C’est en janvier 2015, environ dix mois avant sa déroute, que le gouvernement Harper a adjugé d’un coup l’acquisition de tous les navires dont le Canada pourrait avoir besoin au cours des vingt-cinq années suivantes et même plus, selon ce que l’on a qualifié alors de « stratégie maritime ». Étrange stratégie dont, évidemment, la première caractéristique était de ne rien confier aux chantiers maritimes les plus importants, qui se situent justement au Québec. Et vous, logiquement, achèteriez-vous en un seul contrat toutes les autos que vous allez posséder pendant les prochaines années ? La capacité des fournisseurs de respecter l’échéancier et les estimations ne semble pas non plus avoir fait partie des critères de sélection.

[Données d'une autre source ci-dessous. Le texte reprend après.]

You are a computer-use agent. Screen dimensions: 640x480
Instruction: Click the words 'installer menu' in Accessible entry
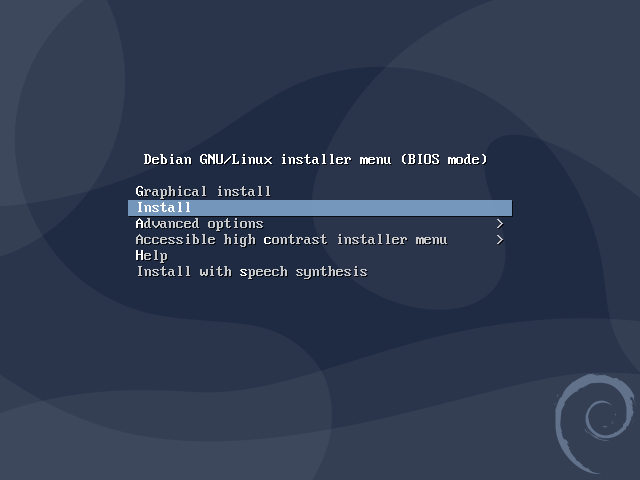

Alors, presque sept années plus tard, où en sommes-nous dans cette brillante politique d’acquisition, une aventure de quelque 100 milliards ? On a notamment donné au chantier maritime des Irving l’exclusivité de la fourniture de 15 frégates de la marine canadienne au coût alors estimé de 26 milliards, trois jours avant de lui accorder également l’exclusivité de la fourniture des navires de garde côtière. Tout ce qui semble s’être concrétisé depuis est l’octroi d’un contrat de conception à la firme Lockheed Martin en février 2019, quatre ans plus tard, en fait quatre ans trop tard, alors que la valeur estimée du contrat était passée à 60 milliards de dollars et la date de la première livraison fixée à 2031, 16 années après l’adjudication du contrat. La marine canadienne aurait eu tout à gagner à adjuger elle-même ce contrat de conception à Lockheed Martin quatre à six années plus tôt et n’avait nullement besoin d’Irving pour le faire. Quant aux quelques navires de la garde côtière déjà en service, les médias ne se montrent guère élogieux sur leur qualité.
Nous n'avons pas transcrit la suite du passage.